In October 2012, a blog post appeared on the blog If You Tickle Us which suggested that Chaim Halpern, rabbi of a UOHC synagogue and a member of the UOHC rabbinate, was accused of inappropriate sexual conduct. It later became clear that the accusation was of sexual impropriety with around thirty women that came to him for counselling. A group of London rabbis and religious judges issued a statement stating that the rabbi was "not fit and proper to act in any rabbinic capacity", a decision reached after "extensive investigations, including interviews with alleged victims", and the rabbi was forced to resign from all public positions, including his position on the Beth Din.

After accusations of attempting a whitewash, and a growing fear among the UOHC that Golders Green synagogues would secede from the union in protest at its handling of the case, the union expelled the rabbi's synagogue from the union.

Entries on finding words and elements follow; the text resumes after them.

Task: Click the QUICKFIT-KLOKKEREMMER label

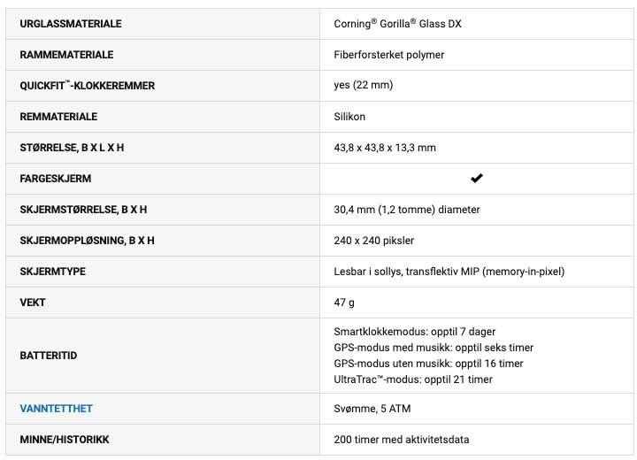Action: click(88, 85)
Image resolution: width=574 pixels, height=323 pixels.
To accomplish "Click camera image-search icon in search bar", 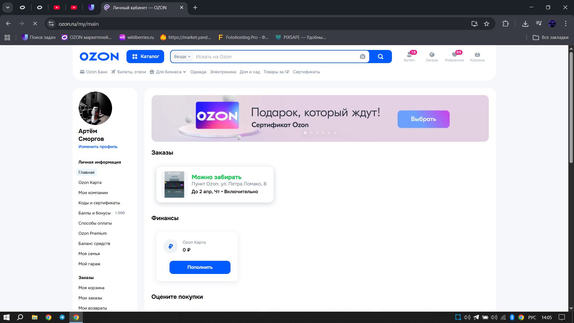I will click(x=362, y=57).
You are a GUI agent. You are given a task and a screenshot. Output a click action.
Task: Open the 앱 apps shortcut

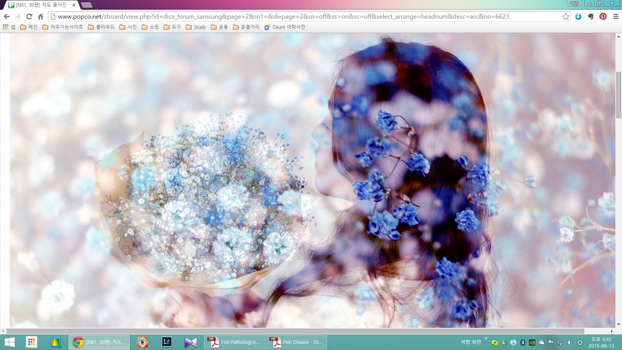pyautogui.click(x=9, y=27)
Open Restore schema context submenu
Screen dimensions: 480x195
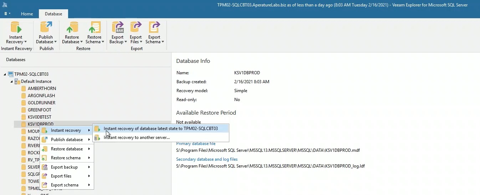point(66,158)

However, the union later retracted its expulsion, saying it was the result of a "misunderstanding". One synagogue left the union because its "lack of willingness or ability" to deal with the issue was "a matter of great embarrassment". The saga exposed deep divisions between the Haredim in Golders Green, whose local rabbis attempted to remove the rabbi from all positions of authority, and those in Stamford Hill, whose Jewish community is predominantly Hasidic.

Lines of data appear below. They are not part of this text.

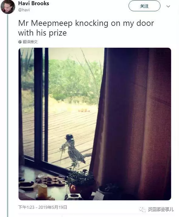Click the 2019年5月19日 date

click(x=53, y=207)
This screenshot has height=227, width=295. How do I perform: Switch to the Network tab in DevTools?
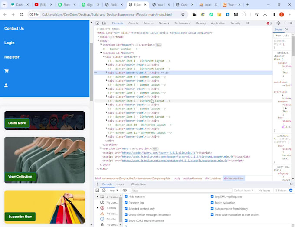164,23
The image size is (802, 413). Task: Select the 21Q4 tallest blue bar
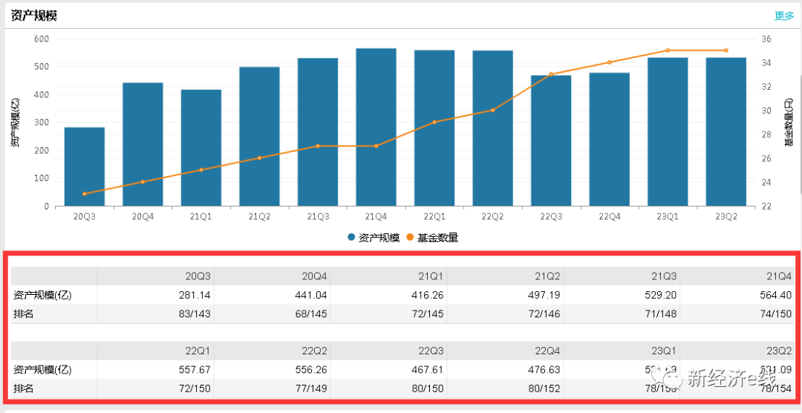pyautogui.click(x=376, y=128)
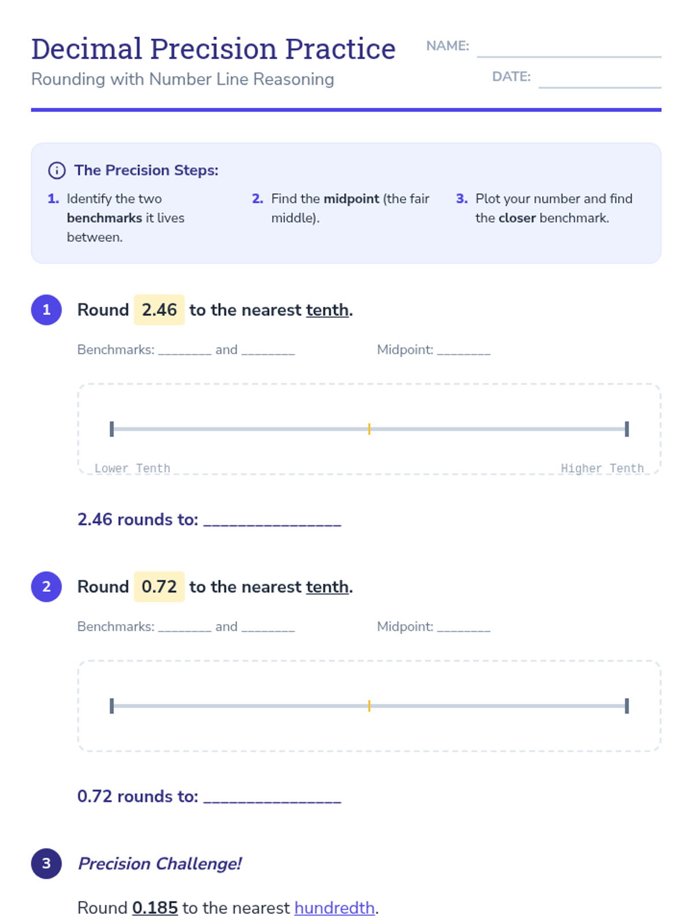Open the hundredth link
This screenshot has width=692, height=923.
point(334,908)
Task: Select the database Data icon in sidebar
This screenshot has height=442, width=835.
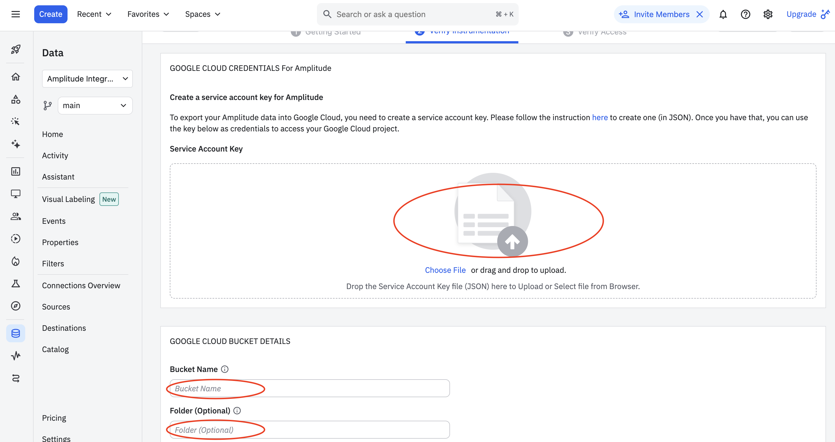Action: point(16,333)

===Position on child abuse===
In 2013, a Channel 4 exposé secretly filmed the head of the UOHC, Ephraim Padwa, instructing a person claiming to have been sexually abused as a child not to go to the police, as it would violate the prohibition of mesirah. Subsequently, a spokesman for Padwa doubted the credibility of the alleged victim, claiming the allegations had already been dismissed by social services as "malicious". The Union denied claims that it did not deal with such allegations seriously, and on the eve of the broadcast of the Dispatches episode, it announced the establishment of a child protection committee.